Awards and highlights
- Super Bowl champion (LIX); 2× Second-team All-Pac-12 (2020, 2021);

Career NFL statistics as of 2025
- Total tackles: 77
- Sacks: 1.5
- Forced fumbles: 1
- Fumble recoveries: 1
- Pass deflections: 7
- Stats at Pro Football Reference

= Thomas Booker =

American football player (born 1999)

Earl Thomas Booker IV (born November 11, 1999) is an American professional football defensive tackle for the Las Vegas Raiders of the National Football League (NFL). He played college football for the Stanford Cardinal.

==College career==
Booker was a four-star recruit coming out of Gilman School, having grown up in Ellicott City, Maryland. He was then a three-year starter for Stanford, playing in 43 games. In his final season he had 59 tackles and 1.5 sacks, totalling 159 tackles and 10 sacks for his career, along with 20.5 tackles for loss, two fumble recoveries, one forced fumble, and one interception.

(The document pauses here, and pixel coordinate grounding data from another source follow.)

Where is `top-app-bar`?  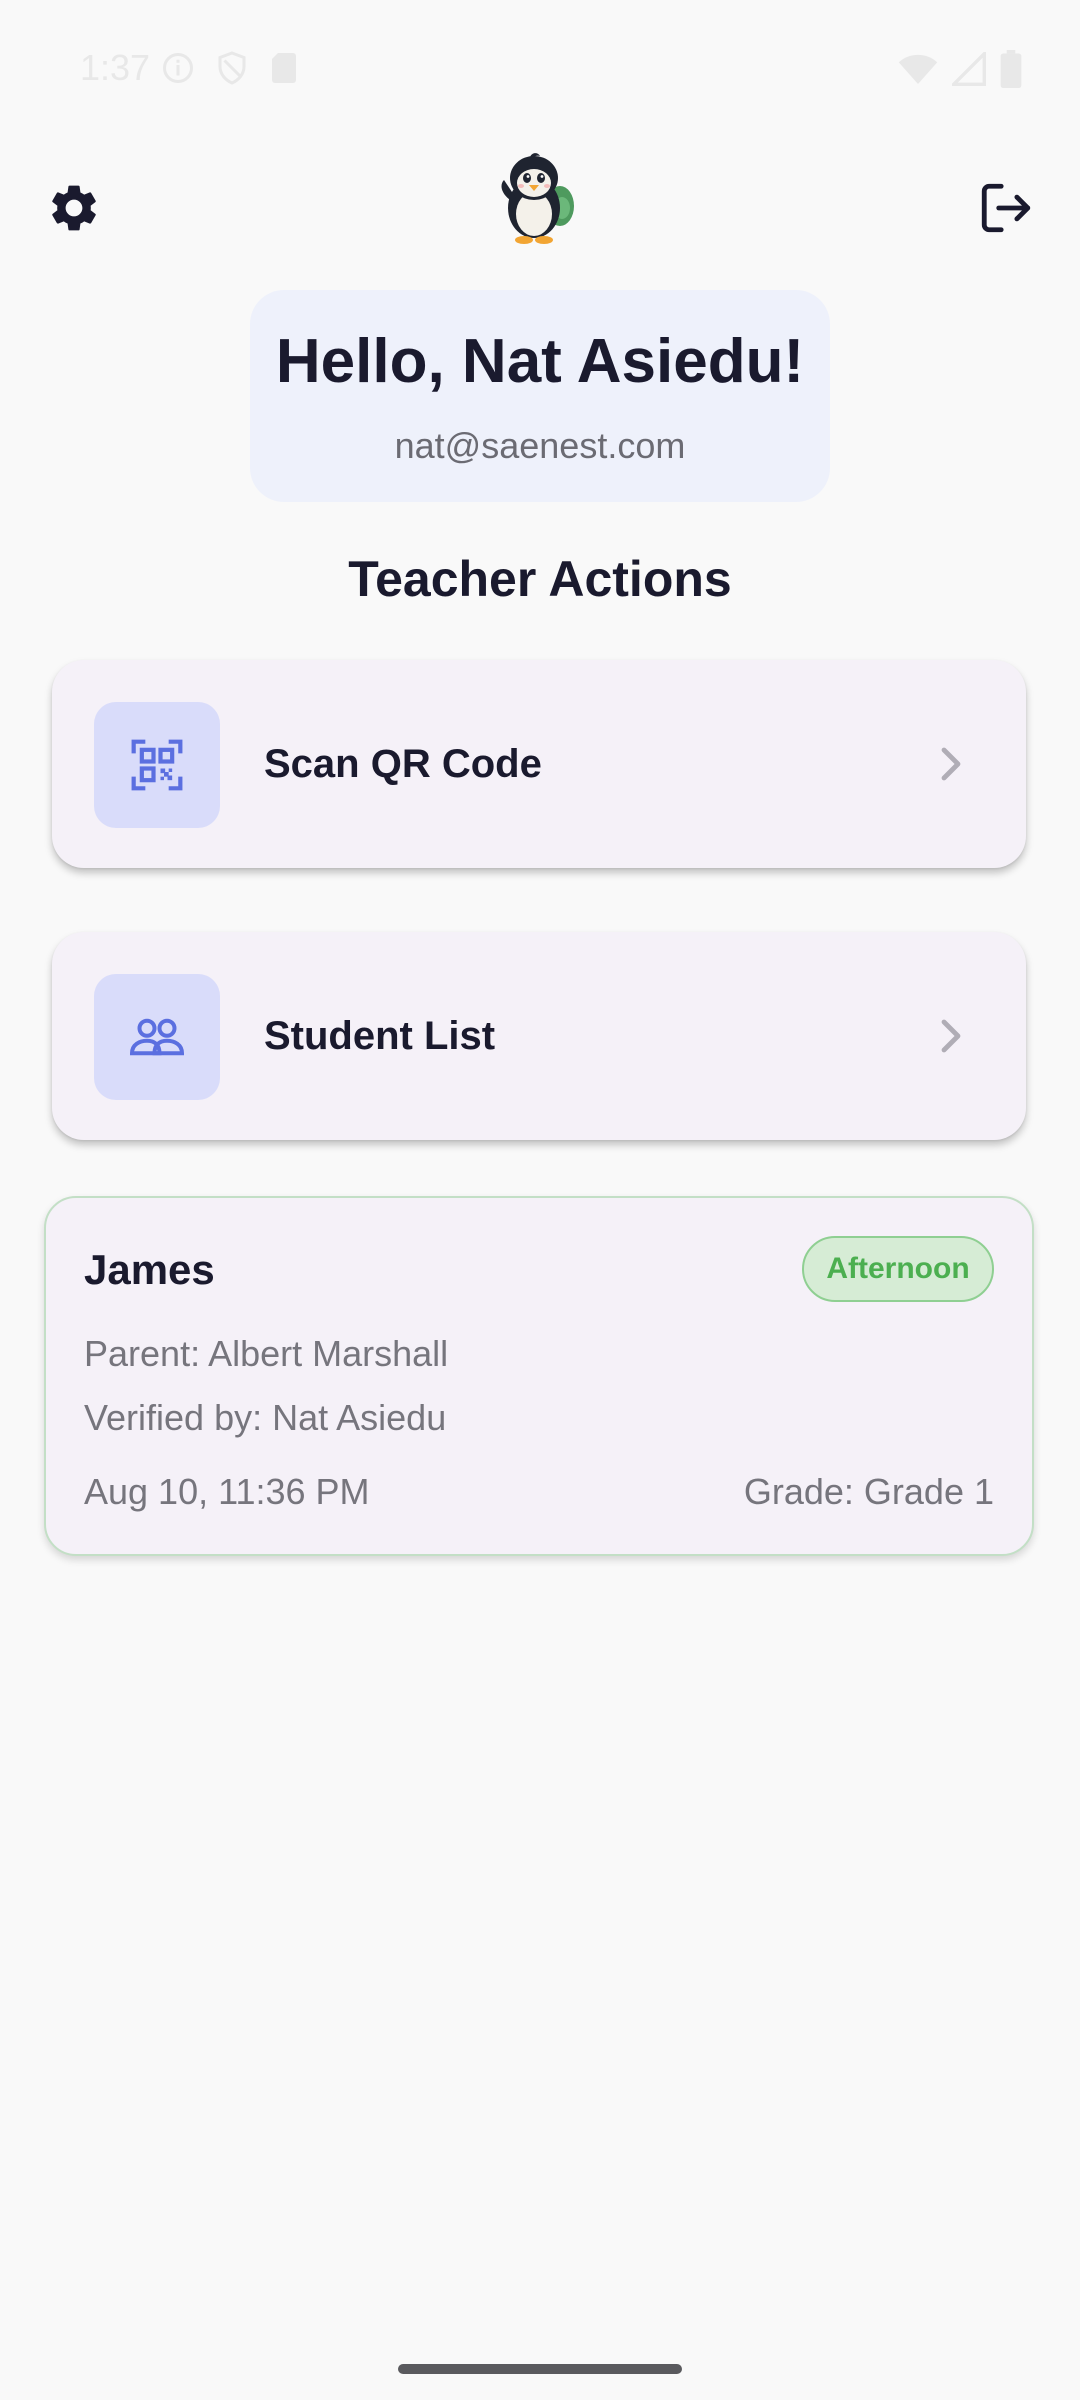
top-app-bar is located at coordinates (540, 210).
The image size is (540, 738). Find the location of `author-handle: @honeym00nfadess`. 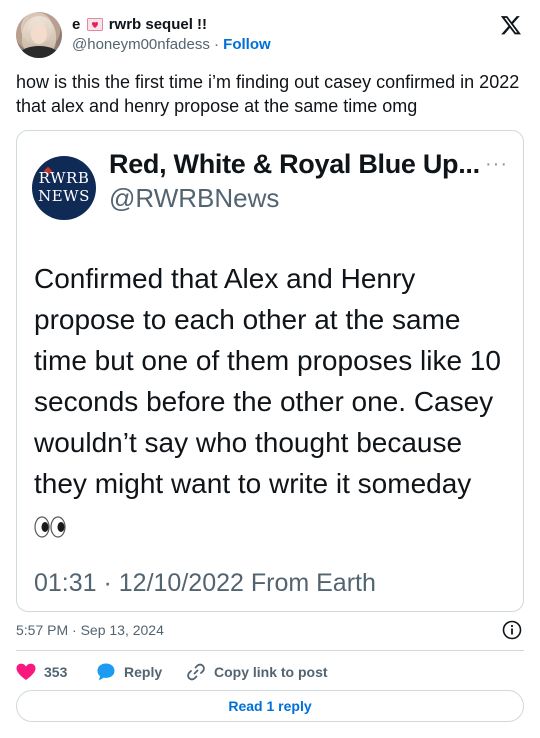

author-handle: @honeym00nfadess is located at coordinates (141, 44).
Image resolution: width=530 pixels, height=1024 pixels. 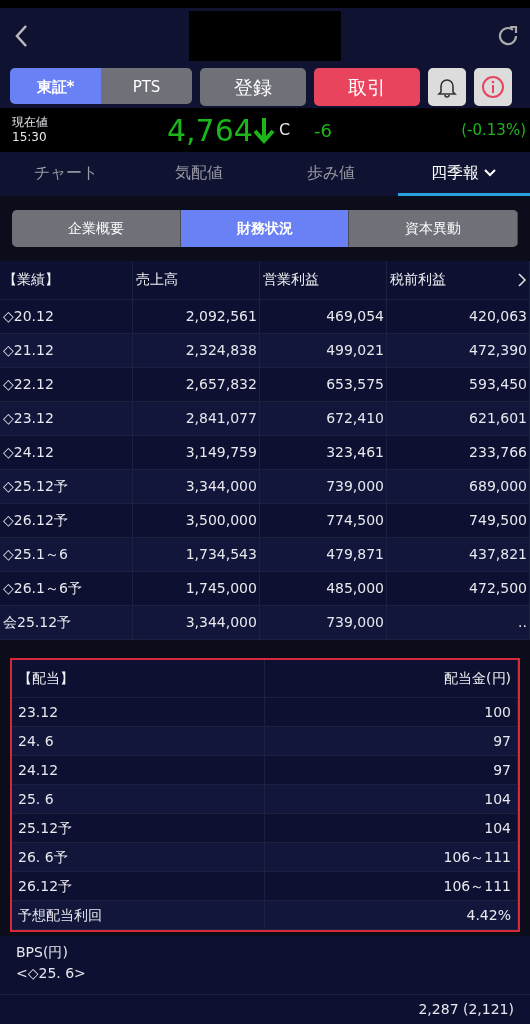 I want to click on table-cell: 653,575, so click(x=356, y=384).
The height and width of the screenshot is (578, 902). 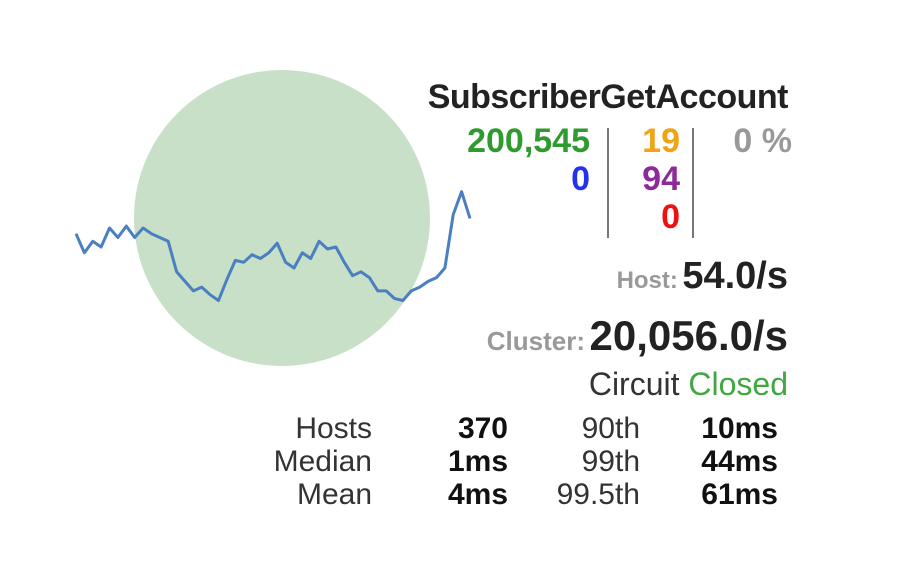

He was named to All-Pac-12 teams in each of his last 3 seasons and was a finalist for the William V. Campbell Trophy.

==Professional career==
===Pre-draft===

In the run-up to the 2022 NFL draft Booker was seen as a high level developmental prospect, expected to play as a rotational defensive lineman.

Pre-draft measurables
| Height | Weight | Arm length | Hand span | Wingspan | 40-yard dash | 10-yard split | 20-yard split | 20-yard shuttle | Three-cone drill | Broad jump | Bench press |
| 6 ft 3+3⁄8 in (1.91 m) | 301 lb (137 kg) | 33+1⁄4 in (0.84 m) | 10+5⁄8 in (0.27 m) | 6 ft 7+7⁄8 in (2.03 m) | 4.94 s | 1.69 s | 2.85 s | 4.41 s | 7.33 s | 9 ft 2 in (2.79 m) | 31 reps |
All values from NFL Combine/Pro Day

===Houston Texans===
Booker was selected in the fifth round (150th overall) by the Houston Texans.

On August 29, 2023, Booker was waived by the Texans.

===Philadelphia Eagles===
On August 31, 2023, Booker was signed to the practice squad of the Philadelphia Eagles. He signed a reserve/future contract on January 18, 2024. He finished the 2024 season with 18 combined tackles and 1 sack, appearing in all 17 games. He won a Super Bowl championship when the Eagles defeated the Kansas City Chiefs 40–22 in Super Bowl LIX.

===Las Vegas Raiders===
On August 5, 2025, the Raiders acquired Booker from the Eagles in exchange for cornerback Jakorian Bennett.

On March 18, 2026, Booker re-signed with the Raiders on a one-year, $3.67 million contract.

==NFL career statistics==

Legend
|  | Won the Super Bowl |
| Bold | Career high |

===Regular season===

Year: Team; Games; Tackles; Interceptions; Fumbles
GP: GS; Cmb; Solo; Ast; Sck; TFL; Int; Yds; Avg; Lng; TD; PD; FF; Fum; FR; Yds; TD
2022: HOU; 10; 1; 15; 11; 4; 0.5; 1; 0; 0; 0.0; 0; 0; 1; 0; 0; 0; 0; 0
2024: PHI; 17; 1; 18; 8; 10; 1.0; 2; 0; 0; 0.0; 0; 0; 1; 0; 0; 0; 0; 0
2025: LV; 17; 13; 44; 16; 28; 0.0; 1; 0; 0; 0.0; 0; 0; 5; 1; 0; 1; 0; 0
Career: 44; 15; 77; 35; 42; 1.5; 4; 0; 0; 0.0; 0; 0; 7; 1; 0; 1; 0; 0

===Postseason===

Year: Team; Games; Tackles; Interceptions; Fumbles
GP: GS; Cmb; Solo; Ast; Sck; TFL; Int; Yds; Avg; Lng; TD; PD; FF; Fum; FR; Yds; TD
2024: PHI; 4; 0; 0; 0; 0; 0.0; 0; 0; 0; 0.0; 0; 0; 0; 0; 0; 0; 0; 0
Career: 4; 0; 0; 0; 0; 0.0; 0; 0; 0; 0.0; 0; 0; 0; 0; 0; 0; 0; 0

==Personal life==
Booker and former teammate Cooper DeJean worked with local Philadelphia youth non-profit Leveling the Playing Field, an organization dedicated to redistributing sports equipment to under-resourced sports programs around the city. He is active in politics, having campaigned for Kamala Harris in the 2024 United States presidential election, as well having spoken at the White House about gun violence.